(Data extracted from a collection)
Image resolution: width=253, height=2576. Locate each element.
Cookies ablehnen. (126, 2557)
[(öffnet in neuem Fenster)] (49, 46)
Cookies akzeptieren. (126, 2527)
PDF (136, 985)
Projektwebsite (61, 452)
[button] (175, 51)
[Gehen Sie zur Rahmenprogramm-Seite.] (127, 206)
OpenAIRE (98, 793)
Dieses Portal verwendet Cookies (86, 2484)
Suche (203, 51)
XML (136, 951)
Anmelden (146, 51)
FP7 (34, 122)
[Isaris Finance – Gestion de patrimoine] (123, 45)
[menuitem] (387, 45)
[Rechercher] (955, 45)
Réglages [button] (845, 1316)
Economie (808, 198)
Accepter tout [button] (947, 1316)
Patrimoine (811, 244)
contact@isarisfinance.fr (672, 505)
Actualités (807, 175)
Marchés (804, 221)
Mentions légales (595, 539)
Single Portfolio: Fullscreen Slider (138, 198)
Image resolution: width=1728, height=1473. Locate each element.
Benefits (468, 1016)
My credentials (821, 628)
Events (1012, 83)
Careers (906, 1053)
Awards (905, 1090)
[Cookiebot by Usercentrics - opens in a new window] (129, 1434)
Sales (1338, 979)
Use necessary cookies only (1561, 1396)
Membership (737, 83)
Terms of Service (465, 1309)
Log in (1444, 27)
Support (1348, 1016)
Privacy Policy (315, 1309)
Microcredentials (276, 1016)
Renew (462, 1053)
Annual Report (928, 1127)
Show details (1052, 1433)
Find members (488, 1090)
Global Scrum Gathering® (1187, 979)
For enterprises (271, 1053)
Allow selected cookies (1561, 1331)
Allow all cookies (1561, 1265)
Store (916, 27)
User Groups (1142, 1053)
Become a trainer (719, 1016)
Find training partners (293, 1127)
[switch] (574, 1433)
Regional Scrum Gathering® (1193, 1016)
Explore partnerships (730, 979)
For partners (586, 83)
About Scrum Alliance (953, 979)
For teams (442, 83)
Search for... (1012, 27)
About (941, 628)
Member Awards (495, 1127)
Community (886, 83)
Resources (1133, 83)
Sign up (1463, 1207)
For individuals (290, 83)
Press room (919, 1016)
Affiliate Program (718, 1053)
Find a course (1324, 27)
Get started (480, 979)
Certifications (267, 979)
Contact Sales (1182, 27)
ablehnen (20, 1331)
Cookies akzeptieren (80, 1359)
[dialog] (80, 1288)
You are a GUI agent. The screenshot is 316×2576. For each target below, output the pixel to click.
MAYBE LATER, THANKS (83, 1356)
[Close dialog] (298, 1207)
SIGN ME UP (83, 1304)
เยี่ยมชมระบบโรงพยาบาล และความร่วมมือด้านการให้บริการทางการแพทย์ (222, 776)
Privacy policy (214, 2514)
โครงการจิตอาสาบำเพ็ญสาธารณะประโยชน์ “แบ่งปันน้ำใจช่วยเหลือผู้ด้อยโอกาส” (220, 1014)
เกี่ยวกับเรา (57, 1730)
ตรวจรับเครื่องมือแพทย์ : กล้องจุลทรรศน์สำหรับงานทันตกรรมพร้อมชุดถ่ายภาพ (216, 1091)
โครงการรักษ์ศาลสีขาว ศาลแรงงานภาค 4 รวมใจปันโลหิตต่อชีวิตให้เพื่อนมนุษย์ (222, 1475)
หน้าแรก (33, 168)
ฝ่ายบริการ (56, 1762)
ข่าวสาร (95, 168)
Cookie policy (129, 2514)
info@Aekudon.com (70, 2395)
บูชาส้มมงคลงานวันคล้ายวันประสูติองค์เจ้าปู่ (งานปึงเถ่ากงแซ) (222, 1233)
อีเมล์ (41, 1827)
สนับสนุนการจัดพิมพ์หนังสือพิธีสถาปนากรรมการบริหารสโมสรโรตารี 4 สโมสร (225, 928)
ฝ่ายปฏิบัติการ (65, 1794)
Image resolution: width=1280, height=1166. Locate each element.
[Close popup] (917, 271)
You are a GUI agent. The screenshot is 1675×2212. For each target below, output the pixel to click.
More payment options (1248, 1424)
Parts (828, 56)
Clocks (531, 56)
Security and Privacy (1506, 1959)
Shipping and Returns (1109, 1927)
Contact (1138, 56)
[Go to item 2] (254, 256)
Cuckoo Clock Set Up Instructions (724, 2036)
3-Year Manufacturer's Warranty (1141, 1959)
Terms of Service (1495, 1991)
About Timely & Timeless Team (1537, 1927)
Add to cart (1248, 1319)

**Exercise prompt:** Your answer should be every entry above, repeated exactly.

**Response box:**
Image resolution: width=253, height=2576. Locate each element.
Cookies ablehnen. (126, 2557)
[(öffnet in neuem Fenster)] (49, 46)
Cookies akzeptieren. (126, 2527)
PDF (136, 985)
Projektwebsite (61, 452)
[button] (175, 51)
[Gehen Sie zur Rahmenprogramm-Seite.] (127, 206)
OpenAIRE (98, 793)
Dieses Portal verwendet Cookies (86, 2484)
Suche (203, 51)
XML (136, 951)
Anmelden (146, 51)
FP7 (34, 122)
[Isaris Finance – Gestion de patrimoine] (123, 45)
[menuitem] (387, 45)
[Rechercher] (955, 45)
Réglages [button] (845, 1316)
Economie (808, 198)
Accepter tout [button] (947, 1316)
Patrimoine (811, 244)
contact@isarisfinance.fr (672, 505)
Actualités (807, 175)
Marchés (804, 221)
Mentions légales (595, 539)
Single Portfolio: Fullscreen Slider (138, 198)
Image resolution: width=1728, height=1473. Locate each element.
Benefits (468, 1016)
My credentials (821, 628)
Events (1012, 83)
Careers (906, 1053)
Awards (905, 1090)
[Cookiebot by Usercentrics - opens in a new window] (129, 1434)
Sales (1338, 979)
Use necessary cookies only (1561, 1396)
Membership (737, 83)
Terms of Service (465, 1309)
Log in (1444, 27)
Support (1348, 1016)
Privacy Policy (315, 1309)
Microcredentials (276, 1016)
Renew (462, 1053)
Annual Report (928, 1127)
Show details (1052, 1433)
Find members (488, 1090)
Global Scrum Gathering® (1187, 979)
For enterprises (271, 1053)
Allow selected cookies (1561, 1331)
Allow all cookies (1561, 1265)
Store (916, 27)
User Groups (1142, 1053)
Become a trainer (719, 1016)
Find training partners (293, 1127)
[switch] (574, 1433)
Regional Scrum Gathering® (1193, 1016)
Explore partnerships (730, 979)
For partners (586, 83)
About Scrum Alliance (953, 979)
For teams (442, 83)
Search for... (1012, 27)
About (941, 628)
Member Awards (495, 1127)
Community (886, 83)
Resources (1133, 83)
Sign up (1463, 1207)
For individuals (290, 83)
Press room (919, 1016)
Affiliate Program (718, 1053)
Find a course (1324, 27)
Get started (480, 979)
Certifications (267, 979)
Contact Sales (1182, 27)
ablehnen (20, 1331)
Cookies akzeptieren (80, 1359)
[dialog] (80, 1288)
You are a GUI agent. The screenshot is 316×2576. For each target below, output the pixel to click.
MAYBE LATER, THANKS (83, 1356)
[Close dialog] (298, 1207)
SIGN ME UP (83, 1304)
เยี่ยมชมระบบโรงพยาบาล และความร่วมมือด้านการให้บริการทางการแพทย์ (222, 776)
Privacy policy (214, 2514)
โครงการจิตอาสาบำเพ็ญสาธารณะประโยชน์ “แบ่งปันน้ำใจช่วยเหลือผู้ด้อยโอกาส” (220, 1014)
เกี่ยวกับเรา (57, 1730)
ตรวจรับเครื่องมือแพทย์ : กล้องจุลทรรศน์สำหรับงานทันตกรรมพร้อมชุดถ่ายภาพ (216, 1091)
โครงการรักษ์ศาลสีขาว ศาลแรงงานภาค 4 รวมใจปันโลหิตต่อชีวิตให้เพื่อนมนุษย์ (222, 1475)
หน้าแรก (33, 168)
ฝ่ายบริการ (56, 1762)
ข่าวสาร (95, 168)
Cookie policy (129, 2514)
info@Aekudon.com (70, 2395)
บูชาส้มมงคลงานวันคล้ายวันประสูติองค์เจ้าปู่ (งานปึงเถ่ากงแซ) (222, 1233)
อีเมล์ (41, 1827)
สนับสนุนการจัดพิมพ์หนังสือพิธีสถาปนากรรมการบริหารสโมสรโรตารี 4 สโมสร (225, 928)
ฝ่ายปฏิบัติการ (65, 1794)
Image resolution: width=1280, height=1166. Locate each element.
[Close popup] (917, 271)
You are a GUI agent. The screenshot is 1675×2212. For each target below, output the pixel to click.
More payment options (1248, 1424)
Parts (828, 56)
Clocks (531, 56)
Security and Privacy (1506, 1959)
Shipping and Returns (1109, 1927)
Contact (1138, 56)
[Go to item 2] (254, 256)
Cuckoo Clock Set Up Instructions (724, 2036)
3-Year Manufacturer's Warranty (1141, 1959)
Terms of Service (1495, 1991)
About Timely & Timeless Team (1537, 1927)
Add to cart (1248, 1319)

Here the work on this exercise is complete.